━━━━━ Supplied material ━━━━━

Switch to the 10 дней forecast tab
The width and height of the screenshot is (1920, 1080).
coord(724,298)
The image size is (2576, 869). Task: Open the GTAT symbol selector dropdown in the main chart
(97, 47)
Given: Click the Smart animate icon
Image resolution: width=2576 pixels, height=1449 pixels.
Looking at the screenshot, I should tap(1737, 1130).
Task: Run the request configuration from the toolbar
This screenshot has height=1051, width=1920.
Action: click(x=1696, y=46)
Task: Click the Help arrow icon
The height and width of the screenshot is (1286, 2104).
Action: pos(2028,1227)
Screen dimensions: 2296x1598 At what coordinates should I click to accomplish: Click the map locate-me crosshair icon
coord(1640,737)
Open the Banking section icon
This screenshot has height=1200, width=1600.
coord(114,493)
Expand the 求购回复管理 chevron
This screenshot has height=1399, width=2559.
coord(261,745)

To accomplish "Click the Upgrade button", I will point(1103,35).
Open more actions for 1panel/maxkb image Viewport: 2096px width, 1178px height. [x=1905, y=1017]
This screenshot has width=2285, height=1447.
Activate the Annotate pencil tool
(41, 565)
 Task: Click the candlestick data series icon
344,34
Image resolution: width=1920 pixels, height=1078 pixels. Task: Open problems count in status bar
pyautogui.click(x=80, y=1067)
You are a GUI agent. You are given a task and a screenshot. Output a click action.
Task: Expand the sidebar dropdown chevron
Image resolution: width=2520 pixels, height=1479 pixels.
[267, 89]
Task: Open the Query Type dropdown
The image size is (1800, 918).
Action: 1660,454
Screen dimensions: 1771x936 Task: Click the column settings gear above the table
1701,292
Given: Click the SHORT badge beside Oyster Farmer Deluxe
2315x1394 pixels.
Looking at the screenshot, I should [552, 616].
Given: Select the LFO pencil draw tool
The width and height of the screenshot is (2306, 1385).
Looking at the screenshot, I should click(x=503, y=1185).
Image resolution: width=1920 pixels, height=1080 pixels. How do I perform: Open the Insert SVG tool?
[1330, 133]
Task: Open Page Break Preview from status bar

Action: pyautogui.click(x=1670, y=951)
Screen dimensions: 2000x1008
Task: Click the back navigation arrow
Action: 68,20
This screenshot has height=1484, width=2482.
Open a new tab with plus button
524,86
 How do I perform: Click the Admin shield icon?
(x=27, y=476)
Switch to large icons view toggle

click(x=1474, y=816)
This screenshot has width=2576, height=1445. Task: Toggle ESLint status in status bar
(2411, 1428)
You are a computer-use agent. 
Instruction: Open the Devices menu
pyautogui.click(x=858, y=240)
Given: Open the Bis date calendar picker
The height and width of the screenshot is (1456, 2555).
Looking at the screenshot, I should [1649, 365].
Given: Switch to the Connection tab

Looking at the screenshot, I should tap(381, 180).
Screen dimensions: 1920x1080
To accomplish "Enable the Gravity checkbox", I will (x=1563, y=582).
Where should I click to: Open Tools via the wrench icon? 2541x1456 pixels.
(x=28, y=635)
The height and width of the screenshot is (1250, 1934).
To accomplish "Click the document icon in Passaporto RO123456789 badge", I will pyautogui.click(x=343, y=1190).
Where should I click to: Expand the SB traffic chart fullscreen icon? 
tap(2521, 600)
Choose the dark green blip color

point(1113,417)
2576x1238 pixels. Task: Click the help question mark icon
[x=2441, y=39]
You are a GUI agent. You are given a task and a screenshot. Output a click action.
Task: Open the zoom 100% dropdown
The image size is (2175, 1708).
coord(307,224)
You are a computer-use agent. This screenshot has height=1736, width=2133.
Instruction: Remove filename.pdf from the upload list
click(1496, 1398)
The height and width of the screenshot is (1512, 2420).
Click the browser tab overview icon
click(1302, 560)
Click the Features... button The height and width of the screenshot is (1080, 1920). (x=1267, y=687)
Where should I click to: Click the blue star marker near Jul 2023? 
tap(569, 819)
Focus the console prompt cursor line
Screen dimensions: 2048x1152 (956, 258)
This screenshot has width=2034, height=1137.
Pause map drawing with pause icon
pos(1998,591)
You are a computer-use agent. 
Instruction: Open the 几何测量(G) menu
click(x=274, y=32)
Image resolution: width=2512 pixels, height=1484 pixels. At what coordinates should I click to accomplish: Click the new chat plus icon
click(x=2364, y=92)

━━━━━

Problem details: Once you have read the entries, write them out again without altering a single character.

Task result:
Switch to the 10 дней forecast tab
The width and height of the screenshot is (1920, 1080).
coord(724,298)
The image size is (2576, 869). Task: Open the GTAT symbol selector dropdown in the main chart
(97, 47)
Given: Click the Smart animate icon
Image resolution: width=2576 pixels, height=1449 pixels.
Looking at the screenshot, I should tap(1737, 1130).
Task: Run the request configuration from the toolbar
This screenshot has height=1051, width=1920.
Action: click(x=1696, y=46)
Task: Click the Help arrow icon
The height and width of the screenshot is (1286, 2104).
Action: pos(2028,1227)
Screen dimensions: 2296x1598 At what coordinates should I click to accomplish: Click the map locate-me crosshair icon
coord(1640,737)
Open the Banking section icon
This screenshot has height=1200, width=1600.
coord(114,493)
Expand the 求购回复管理 chevron
This screenshot has height=1399, width=2559.
coord(261,745)

To accomplish "Click the Upgrade button", I will point(1103,35).
Open more actions for 1panel/maxkb image Viewport: 2096px width, 1178px height. [x=1905, y=1017]
This screenshot has width=2285, height=1447.
Activate the Annotate pencil tool
(41, 565)
 Task: Click the candlestick data series icon
344,34
Image resolution: width=1920 pixels, height=1078 pixels. Task: Open problems count in status bar
pyautogui.click(x=80, y=1067)
You are a GUI agent. You are given a task and a screenshot. Output a click action.
Task: Expand the sidebar dropdown chevron
Image resolution: width=2520 pixels, height=1479 pixels.
[267, 89]
Task: Open the Query Type dropdown
The image size is (1800, 918).
Action: 1660,454
Screen dimensions: 1771x936 Task: Click the column settings gear above the table
1701,292
Given: Click the SHORT badge beside Oyster Farmer Deluxe
2315x1394 pixels.
Looking at the screenshot, I should [552, 616].
Given: Select the LFO pencil draw tool
The width and height of the screenshot is (2306, 1385).
Looking at the screenshot, I should click(x=503, y=1185).
Image resolution: width=1920 pixels, height=1080 pixels. How do I perform: Open the Insert SVG tool?
[1330, 133]
Task: Open Page Break Preview from status bar

Action: pyautogui.click(x=1670, y=951)
Screen dimensions: 2000x1008
Task: Click the back navigation arrow
Action: 68,20
This screenshot has height=1484, width=2482.
Open a new tab with plus button
524,86
 How do I perform: Click the Admin shield icon?
(x=27, y=476)
Switch to large icons view toggle

click(x=1474, y=816)
This screenshot has width=2576, height=1445. Task: Toggle ESLint status in status bar
(2411, 1428)
You are a computer-use agent. 
Instruction: Open the Devices menu
pyautogui.click(x=858, y=240)
Given: Open the Bis date calendar picker
The height and width of the screenshot is (1456, 2555).
Looking at the screenshot, I should [1649, 365].
Given: Switch to the Connection tab

Looking at the screenshot, I should tap(381, 180).
Screen dimensions: 1920x1080
To accomplish "Enable the Gravity checkbox", I will (x=1563, y=582).
Where should I click to: Open Tools via the wrench icon? 2541x1456 pixels.
(x=28, y=635)
The height and width of the screenshot is (1250, 1934).
To accomplish "Click the document icon in Passaporto RO123456789 badge", I will pyautogui.click(x=343, y=1190).
Where should I click to: Expand the SB traffic chart fullscreen icon? 
tap(2521, 600)
Choose the dark green blip color

point(1113,417)
2576x1238 pixels. Task: Click the help question mark icon
[x=2441, y=39]
You are a GUI agent. You are given a task and a screenshot. Output a click action.
Task: Open the zoom 100% dropdown
The image size is (2175, 1708).
coord(307,224)
You are a computer-use agent. This screenshot has height=1736, width=2133.
Instruction: Remove filename.pdf from the upload list
click(1496, 1398)
The height and width of the screenshot is (1512, 2420).
Click the browser tab overview icon
click(1302, 560)
Click the Features... button The height and width of the screenshot is (1080, 1920). (x=1267, y=687)
Where should I click to: Click the blue star marker near Jul 2023? 
tap(569, 819)
Focus the console prompt cursor line
Screen dimensions: 2048x1152 (956, 258)
This screenshot has width=2034, height=1137.
Pause map drawing with pause icon
pos(1998,591)
You are a computer-use agent. 
Instruction: Open the 几何测量(G) menu
click(x=274, y=32)
Image resolution: width=2512 pixels, height=1484 pixels. At what coordinates should I click to accomplish: Click the new chat plus icon
click(x=2364, y=92)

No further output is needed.